Yield: 24 Muffins
Ingredients
Cake
300 g Dried Dates
450 g Water
1.5 tsp Instant Coffee
1.5 tsp Bicarbonate of Soda
225 g Brown Sugar
150 g Unsalted Butter
1.5 tsp Vanilla Extract
3 Whole Eggs
225 g Self Raising Flour
Toffee Sauce
125 g White Sugar
25 ml Water
125 ml Whipping Cream
14 g Unsalted Butter
Instructions
Preheat the oven to 180°C and oil a rectangular muffin tin with greaseproof paper.
Chop the dates into small pieces and put into a saucepan with the water and coffee.
Bring to the boil and simmer for about 10 mins until the dates are soften and most of the liquid has been absorbed by the dates.
Take the pan off of the heat, add the bicarbonate of soda, stir and leave to cool slightly.
In a separate bowl with a paddle attachment, beat the butter, sugar and vanilla together in a bowl until pale and fluffy.
Crack in the eggs one at a time and beat in as well.

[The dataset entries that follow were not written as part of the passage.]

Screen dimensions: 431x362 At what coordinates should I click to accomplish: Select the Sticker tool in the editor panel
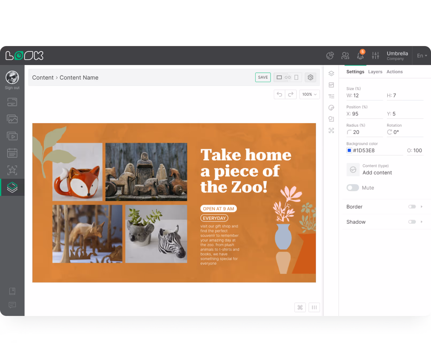click(x=331, y=108)
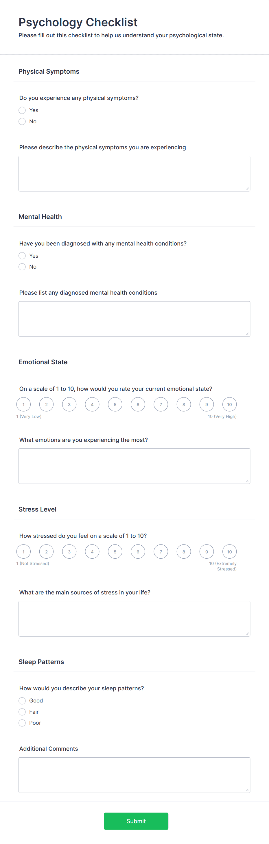The width and height of the screenshot is (269, 844).
Task: Select Yes for physical symptoms question
Action: tap(22, 110)
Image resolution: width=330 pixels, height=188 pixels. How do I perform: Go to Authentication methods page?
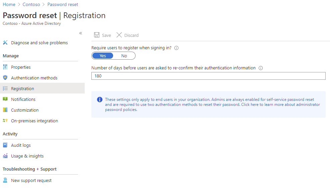(x=34, y=78)
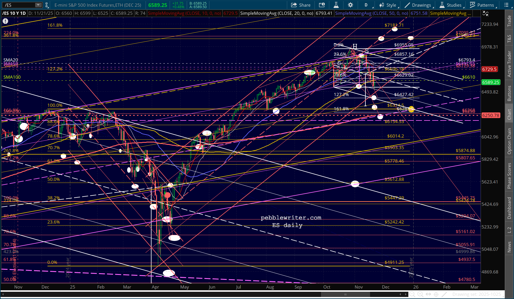Open the /ES symbol dropdown
The image size is (514, 299).
(x=38, y=5)
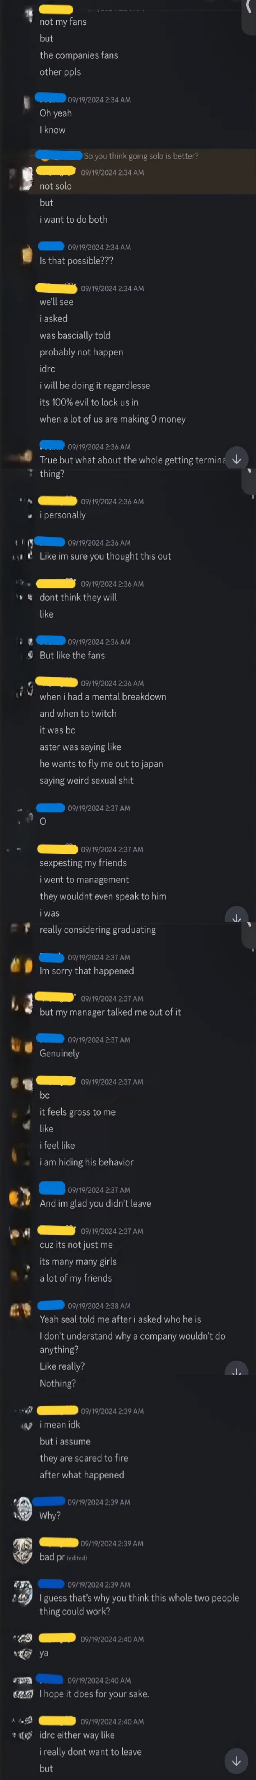Select the message "he wants to fly me out to japan"
This screenshot has height=1780, width=256.
[x=101, y=764]
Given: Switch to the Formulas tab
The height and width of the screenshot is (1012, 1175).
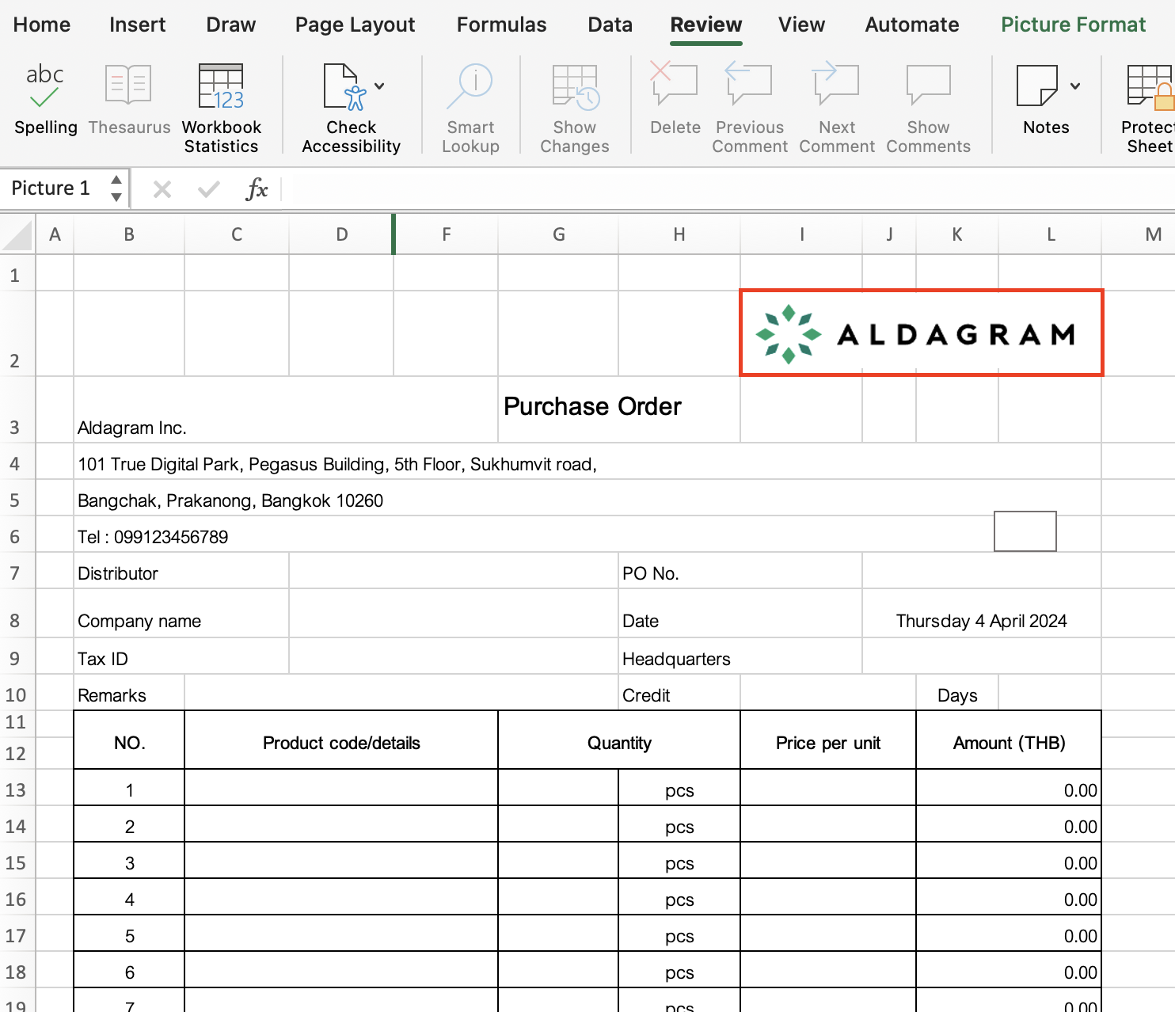Looking at the screenshot, I should pyautogui.click(x=501, y=25).
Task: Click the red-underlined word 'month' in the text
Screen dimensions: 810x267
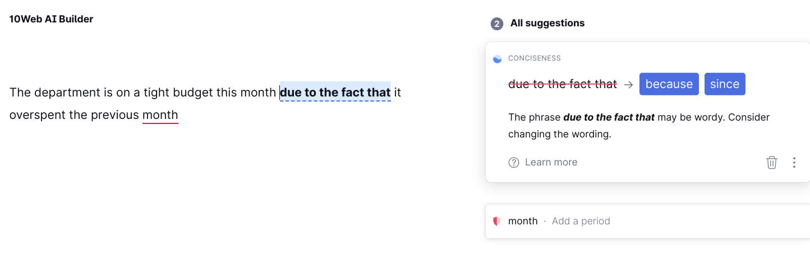Action: tap(160, 115)
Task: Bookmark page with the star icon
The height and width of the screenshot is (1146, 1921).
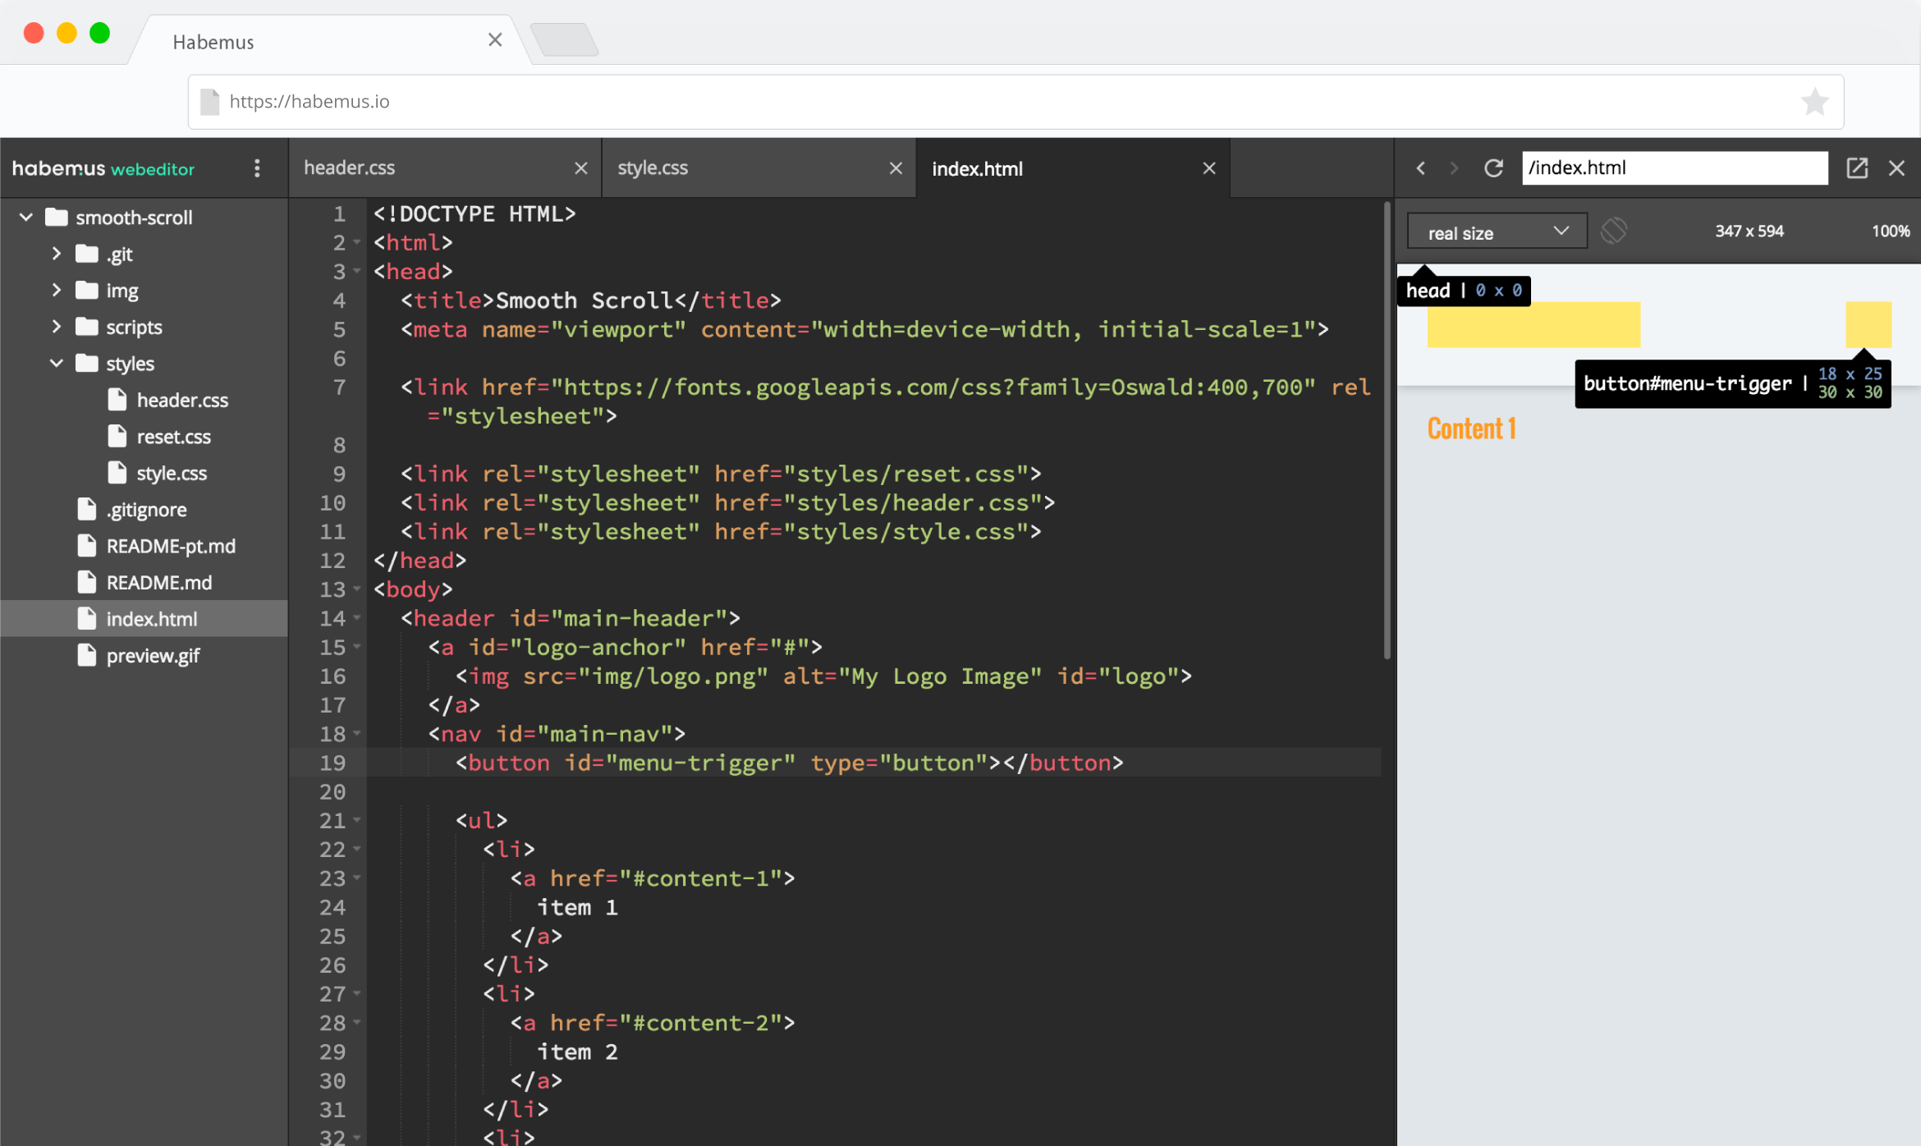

Sieve in the flour and stir to combine.
Tip in the dates and all the remaining liquid and stir until well mixed in.
Pour the date batter into the muffin tins and bake at 180 °C for 30 minutes until golden, springy and a knife comes out clean.
Put the sugar for the sauce in a pan with the water and allow to boil and bubble for a few minutes until it begins to turn colour. (Do not stir during this time, just shake the pan every so often)
Pour in the cream once the sugar syrup has gained a fairly golden colour. It will bubble up but that’s fine. Allow to simmer for another 5 mins then whisk in the butter and leave to cool.
Serve a square of the sticky toffee pudding warm with plenty of toffee sauce and a little ice cream.